1 Introduction

Nowadays, there is a tendency to design multi-component alloys with an almost equiatomic ratio of elements without an explicit base that leads to increase in the alloy’s total entropy [1,2,3]. HEAs have proved to be alloys of high strength, wear, and corrosion resistance [3, 4].

However, their potential application is not limited to structural applications. Researchers currently show an interest in the functional properties of HEAs, in particular, in the shape memory effect (SME) [5]. A conventional, well-studied, and practically used shape memory alloy (SMA) is titanium nickelide TiNi. In papers [6,7,8], the authors took it as a base to design Ti–Zr–Hf–Ni–Co–Cu HEA with SME. In this composition, Zr and Hf make a substitutional solid solution with Ti, and Co and Cu occupying Ni positions that results in the formation of pseudobinary intermetallic (TiZrHf)(NiCoCu)-type compounds with similar to true binary intermetallic compounds’ properties. However, implementation of the HEA conception and addition of refractory elements widens their working temperature range and improves mechanical and functional properties [9, 10]. High-temperature SMAs can be used to manufacture new generation of valves for nuclear reactors. Such valves will operate automatically due to changes in the temperature of working gases within the SME temperature range which is much higher than a room temperature.

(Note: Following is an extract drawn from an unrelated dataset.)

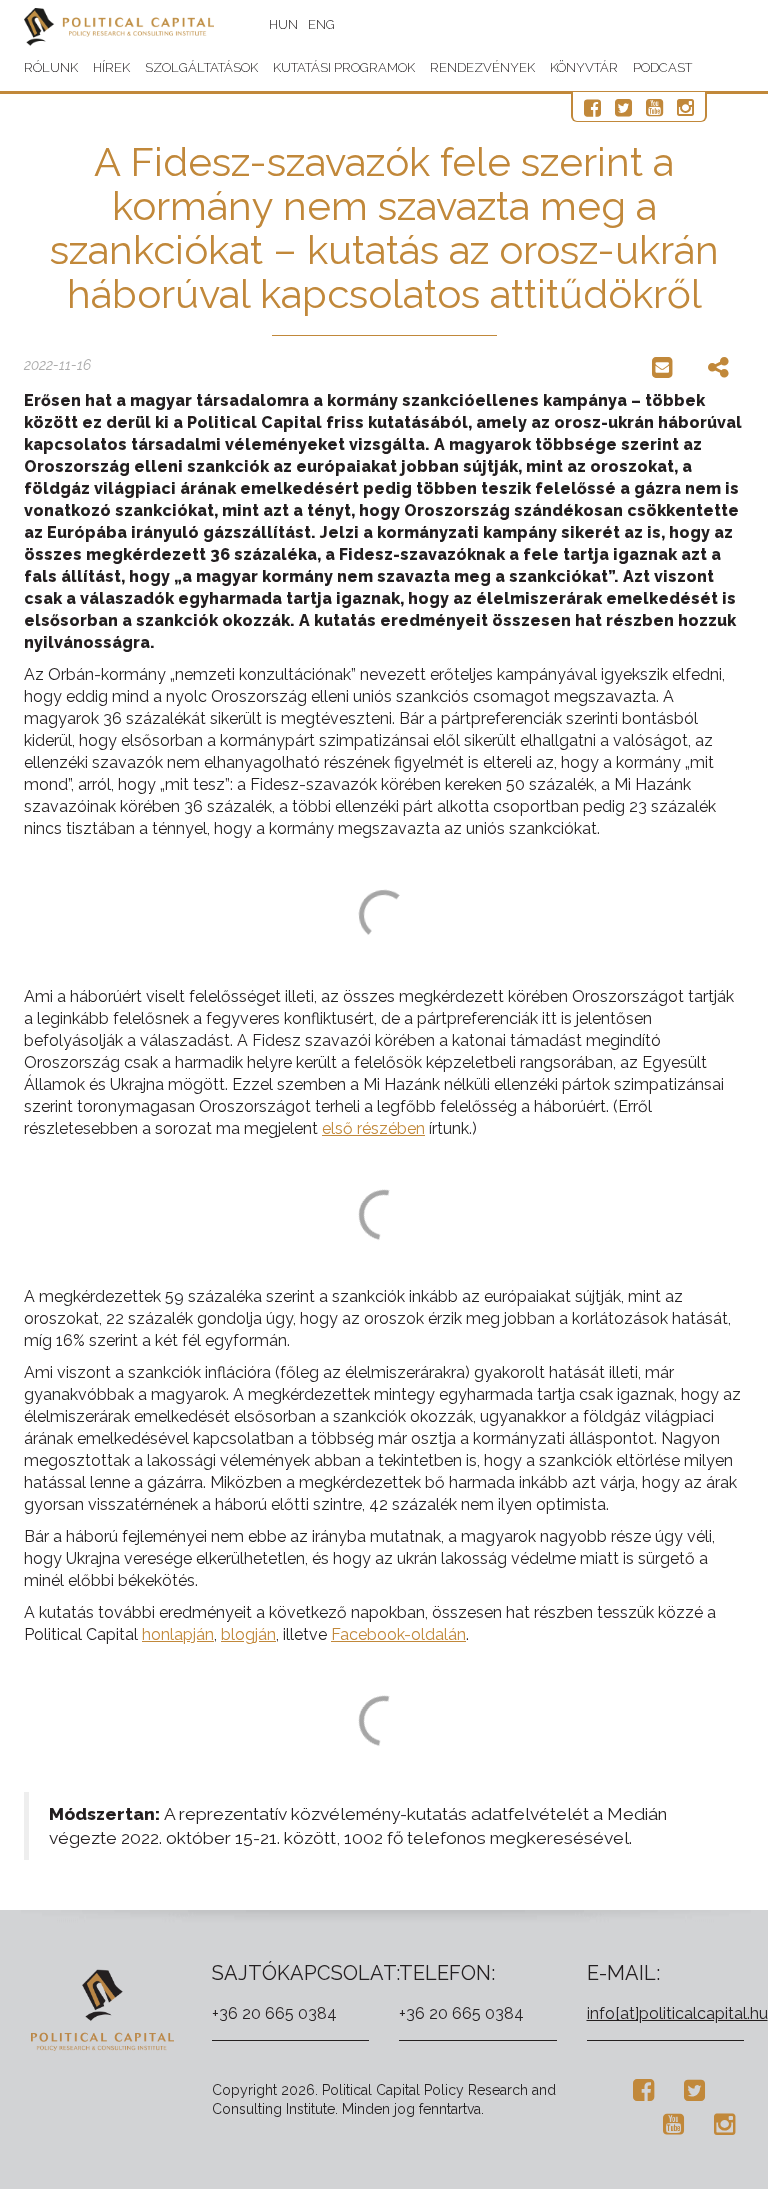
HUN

The functional properties of the SMA are associated with B2 ↔ B19′ martensitic transformation, which is observed in an extremely narrow range of valence electron concentrations (VEC) = 7.0–7.2 for Ti–Zr–Hf–Ni–Co–Cu alloys [11]. According to analysis of papers [6,7,8], to obtain a high-temperature SME, the (TiZrHf)50Ni25Co10Cu15 composition offers an advantage. However, the presence of Hf in the composition leads to a high probability of the formation of HfNi-type intermetallic compounds. It is caused by a decrease in the mixing entropy (ΔS (mix)) of the system, as well as the enthalpy contribution (ΔH (mix)) of Hf. Also, due to a decrease in the Ti content resulting from its partial replacement with Hf, the probability of precipitation of NiZr and Ni11Zr9-type intermetallic compounds also increases.

In papers [6,7,8], Ti–Zr–Hf–Ni–Co–Cu alloys were manufactured by arc melting; on several occasions, the ingot was subjected to subsequent rolling and heat treatment. As a result, it is possible to obtain only standard, quite simple product shapes such as rods, sheets, slabs which can no longer fully meet the growing demand for complex-shaped items in modern machinery.

One of the promising directions in the field of designing unique products of complex shapes is using additive 4D-technologies [12, 13]. They imply the use of additive manufacturing (AM) to create objects from smart materials, including SMAs [12].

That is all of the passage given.